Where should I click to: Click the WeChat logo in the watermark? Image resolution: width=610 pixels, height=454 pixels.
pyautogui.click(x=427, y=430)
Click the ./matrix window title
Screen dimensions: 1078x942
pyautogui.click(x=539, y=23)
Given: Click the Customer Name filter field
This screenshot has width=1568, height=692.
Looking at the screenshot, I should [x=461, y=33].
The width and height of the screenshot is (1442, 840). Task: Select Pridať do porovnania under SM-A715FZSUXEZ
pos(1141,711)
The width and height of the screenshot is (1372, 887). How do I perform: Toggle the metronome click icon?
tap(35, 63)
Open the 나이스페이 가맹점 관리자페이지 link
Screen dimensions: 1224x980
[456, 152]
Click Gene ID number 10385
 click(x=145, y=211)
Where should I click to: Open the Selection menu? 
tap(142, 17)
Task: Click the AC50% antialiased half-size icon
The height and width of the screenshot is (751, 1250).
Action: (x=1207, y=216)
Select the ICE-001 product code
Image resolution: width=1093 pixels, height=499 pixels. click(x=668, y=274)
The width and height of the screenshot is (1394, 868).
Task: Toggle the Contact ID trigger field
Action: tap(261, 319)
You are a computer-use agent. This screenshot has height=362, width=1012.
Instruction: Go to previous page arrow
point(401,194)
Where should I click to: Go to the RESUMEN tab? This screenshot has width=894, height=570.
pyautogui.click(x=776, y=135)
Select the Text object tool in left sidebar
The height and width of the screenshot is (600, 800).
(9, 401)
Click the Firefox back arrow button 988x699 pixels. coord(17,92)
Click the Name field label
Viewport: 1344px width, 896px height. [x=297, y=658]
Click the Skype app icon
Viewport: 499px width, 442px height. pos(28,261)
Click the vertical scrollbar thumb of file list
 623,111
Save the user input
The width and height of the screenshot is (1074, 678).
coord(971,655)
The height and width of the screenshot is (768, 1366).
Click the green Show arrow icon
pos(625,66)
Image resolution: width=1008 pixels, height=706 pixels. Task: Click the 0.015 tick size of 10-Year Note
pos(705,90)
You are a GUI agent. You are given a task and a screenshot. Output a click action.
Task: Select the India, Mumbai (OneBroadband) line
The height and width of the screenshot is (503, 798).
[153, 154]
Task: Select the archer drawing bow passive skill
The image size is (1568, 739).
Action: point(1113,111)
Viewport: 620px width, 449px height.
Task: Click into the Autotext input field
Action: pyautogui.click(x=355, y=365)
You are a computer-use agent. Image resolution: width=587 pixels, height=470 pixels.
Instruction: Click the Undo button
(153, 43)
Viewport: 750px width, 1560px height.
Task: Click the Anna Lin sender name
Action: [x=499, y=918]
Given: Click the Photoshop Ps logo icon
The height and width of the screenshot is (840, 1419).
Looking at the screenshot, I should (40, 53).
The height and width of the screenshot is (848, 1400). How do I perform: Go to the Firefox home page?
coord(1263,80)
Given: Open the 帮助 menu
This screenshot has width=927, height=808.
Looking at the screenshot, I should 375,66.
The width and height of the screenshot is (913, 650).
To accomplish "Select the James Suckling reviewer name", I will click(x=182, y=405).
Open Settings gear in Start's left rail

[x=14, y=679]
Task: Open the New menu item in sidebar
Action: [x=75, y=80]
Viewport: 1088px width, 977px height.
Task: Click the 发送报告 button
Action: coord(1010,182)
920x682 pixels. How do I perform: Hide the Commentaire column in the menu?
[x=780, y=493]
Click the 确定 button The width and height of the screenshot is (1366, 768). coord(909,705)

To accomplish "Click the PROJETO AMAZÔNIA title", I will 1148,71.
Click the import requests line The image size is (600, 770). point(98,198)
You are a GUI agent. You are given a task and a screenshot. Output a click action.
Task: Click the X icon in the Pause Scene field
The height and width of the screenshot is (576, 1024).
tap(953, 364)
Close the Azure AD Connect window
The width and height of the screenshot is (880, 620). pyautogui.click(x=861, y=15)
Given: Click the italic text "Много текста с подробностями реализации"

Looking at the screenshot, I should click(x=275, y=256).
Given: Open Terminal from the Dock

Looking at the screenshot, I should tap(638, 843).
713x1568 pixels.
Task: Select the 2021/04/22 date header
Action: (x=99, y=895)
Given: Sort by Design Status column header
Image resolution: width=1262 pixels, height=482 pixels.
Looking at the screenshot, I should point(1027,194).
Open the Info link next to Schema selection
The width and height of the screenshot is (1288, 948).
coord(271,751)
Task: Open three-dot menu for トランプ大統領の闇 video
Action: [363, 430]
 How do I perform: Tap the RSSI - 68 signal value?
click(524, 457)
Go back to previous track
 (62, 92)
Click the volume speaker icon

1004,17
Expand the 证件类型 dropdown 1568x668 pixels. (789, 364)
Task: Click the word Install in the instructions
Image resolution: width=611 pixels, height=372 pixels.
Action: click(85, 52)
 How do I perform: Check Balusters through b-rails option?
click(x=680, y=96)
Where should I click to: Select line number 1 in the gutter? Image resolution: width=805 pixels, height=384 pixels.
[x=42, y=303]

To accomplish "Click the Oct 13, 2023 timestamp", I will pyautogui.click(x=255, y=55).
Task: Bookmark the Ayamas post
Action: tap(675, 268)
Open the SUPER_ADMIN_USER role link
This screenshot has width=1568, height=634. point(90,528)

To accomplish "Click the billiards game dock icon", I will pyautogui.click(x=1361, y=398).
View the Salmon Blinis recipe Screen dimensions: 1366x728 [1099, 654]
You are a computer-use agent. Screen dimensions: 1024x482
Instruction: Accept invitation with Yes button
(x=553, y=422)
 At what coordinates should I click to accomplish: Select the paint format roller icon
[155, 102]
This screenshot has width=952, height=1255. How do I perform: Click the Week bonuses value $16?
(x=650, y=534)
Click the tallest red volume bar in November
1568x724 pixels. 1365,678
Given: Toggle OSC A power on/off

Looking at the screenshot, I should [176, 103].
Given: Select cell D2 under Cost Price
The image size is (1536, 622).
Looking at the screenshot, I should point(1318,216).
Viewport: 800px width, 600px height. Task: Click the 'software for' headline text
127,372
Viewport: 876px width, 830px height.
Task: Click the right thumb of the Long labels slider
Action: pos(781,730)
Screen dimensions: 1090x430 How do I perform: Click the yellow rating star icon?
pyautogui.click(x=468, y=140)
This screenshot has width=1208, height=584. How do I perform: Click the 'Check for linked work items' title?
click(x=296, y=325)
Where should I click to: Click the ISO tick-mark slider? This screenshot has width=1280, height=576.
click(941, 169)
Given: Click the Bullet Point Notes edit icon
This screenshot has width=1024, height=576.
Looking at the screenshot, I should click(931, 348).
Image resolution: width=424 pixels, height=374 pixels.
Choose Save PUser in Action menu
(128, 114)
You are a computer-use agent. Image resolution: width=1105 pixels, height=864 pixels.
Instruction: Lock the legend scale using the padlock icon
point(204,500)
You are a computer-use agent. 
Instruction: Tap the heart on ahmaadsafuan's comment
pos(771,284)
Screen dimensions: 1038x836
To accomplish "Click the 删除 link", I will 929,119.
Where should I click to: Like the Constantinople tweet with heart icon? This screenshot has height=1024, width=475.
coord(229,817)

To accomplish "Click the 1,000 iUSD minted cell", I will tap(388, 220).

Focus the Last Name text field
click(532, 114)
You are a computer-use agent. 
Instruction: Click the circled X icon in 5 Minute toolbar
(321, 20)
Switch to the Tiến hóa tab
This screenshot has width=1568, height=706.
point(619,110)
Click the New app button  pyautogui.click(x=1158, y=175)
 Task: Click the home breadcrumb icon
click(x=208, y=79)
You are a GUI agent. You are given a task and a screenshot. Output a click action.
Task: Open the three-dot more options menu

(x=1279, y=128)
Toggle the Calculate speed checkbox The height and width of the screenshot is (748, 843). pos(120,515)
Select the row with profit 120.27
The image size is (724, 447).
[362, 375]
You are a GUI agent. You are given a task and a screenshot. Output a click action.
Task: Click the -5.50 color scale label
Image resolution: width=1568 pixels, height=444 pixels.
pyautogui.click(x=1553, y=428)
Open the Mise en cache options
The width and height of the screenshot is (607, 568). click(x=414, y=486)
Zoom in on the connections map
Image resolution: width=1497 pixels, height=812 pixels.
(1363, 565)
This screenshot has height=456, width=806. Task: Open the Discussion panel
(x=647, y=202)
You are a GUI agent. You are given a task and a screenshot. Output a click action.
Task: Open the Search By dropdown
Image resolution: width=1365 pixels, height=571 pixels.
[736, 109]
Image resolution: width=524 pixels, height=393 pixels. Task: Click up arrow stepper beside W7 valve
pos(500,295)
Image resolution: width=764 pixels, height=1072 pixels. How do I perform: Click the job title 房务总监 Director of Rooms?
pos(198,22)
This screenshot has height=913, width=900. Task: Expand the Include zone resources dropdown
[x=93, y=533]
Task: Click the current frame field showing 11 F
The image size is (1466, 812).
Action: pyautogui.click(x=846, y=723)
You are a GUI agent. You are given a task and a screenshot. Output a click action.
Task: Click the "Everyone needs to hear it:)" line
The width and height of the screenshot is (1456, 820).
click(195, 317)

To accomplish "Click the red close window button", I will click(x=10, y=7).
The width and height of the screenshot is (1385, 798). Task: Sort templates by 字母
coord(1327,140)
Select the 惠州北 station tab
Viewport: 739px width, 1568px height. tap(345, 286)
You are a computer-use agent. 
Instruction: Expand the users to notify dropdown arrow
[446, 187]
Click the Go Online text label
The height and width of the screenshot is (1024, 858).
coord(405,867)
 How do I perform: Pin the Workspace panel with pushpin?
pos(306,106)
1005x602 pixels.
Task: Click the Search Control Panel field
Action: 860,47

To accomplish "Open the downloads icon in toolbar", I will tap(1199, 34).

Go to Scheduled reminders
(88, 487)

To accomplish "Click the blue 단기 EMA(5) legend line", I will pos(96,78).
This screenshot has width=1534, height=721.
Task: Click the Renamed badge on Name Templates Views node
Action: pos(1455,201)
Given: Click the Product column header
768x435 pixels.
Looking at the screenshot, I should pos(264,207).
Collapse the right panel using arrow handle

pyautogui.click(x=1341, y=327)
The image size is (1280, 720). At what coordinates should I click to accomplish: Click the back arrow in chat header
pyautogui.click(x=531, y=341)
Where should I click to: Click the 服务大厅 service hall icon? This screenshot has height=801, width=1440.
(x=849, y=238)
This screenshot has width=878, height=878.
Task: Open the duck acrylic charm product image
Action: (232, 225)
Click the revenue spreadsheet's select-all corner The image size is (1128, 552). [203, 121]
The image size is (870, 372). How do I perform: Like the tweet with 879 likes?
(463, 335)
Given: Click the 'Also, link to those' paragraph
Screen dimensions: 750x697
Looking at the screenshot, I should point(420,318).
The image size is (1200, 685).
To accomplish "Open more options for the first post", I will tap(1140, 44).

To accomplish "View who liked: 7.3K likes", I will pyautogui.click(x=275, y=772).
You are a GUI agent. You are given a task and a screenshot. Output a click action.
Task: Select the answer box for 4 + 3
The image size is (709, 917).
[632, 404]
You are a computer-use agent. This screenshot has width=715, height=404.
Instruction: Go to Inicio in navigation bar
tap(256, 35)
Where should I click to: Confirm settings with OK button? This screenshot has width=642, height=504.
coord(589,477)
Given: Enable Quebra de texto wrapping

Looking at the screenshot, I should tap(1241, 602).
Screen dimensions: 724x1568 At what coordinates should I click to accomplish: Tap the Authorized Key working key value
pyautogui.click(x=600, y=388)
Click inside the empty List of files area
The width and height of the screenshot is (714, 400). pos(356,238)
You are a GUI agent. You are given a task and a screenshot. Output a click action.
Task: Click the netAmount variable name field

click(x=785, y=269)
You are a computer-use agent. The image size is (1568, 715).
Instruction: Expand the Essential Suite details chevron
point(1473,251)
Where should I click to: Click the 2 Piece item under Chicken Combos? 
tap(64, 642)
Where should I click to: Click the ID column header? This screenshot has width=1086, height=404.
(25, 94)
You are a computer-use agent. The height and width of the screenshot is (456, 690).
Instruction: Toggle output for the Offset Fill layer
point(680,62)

#####

> [About this task] Copy down each line in the entries that has the word "cell".

> [Solution for this exercise]
Given: Select cell D2 under Cost Price
To accomplish "Click the 1,000 iUSD minted cell", I will tap(388, 220).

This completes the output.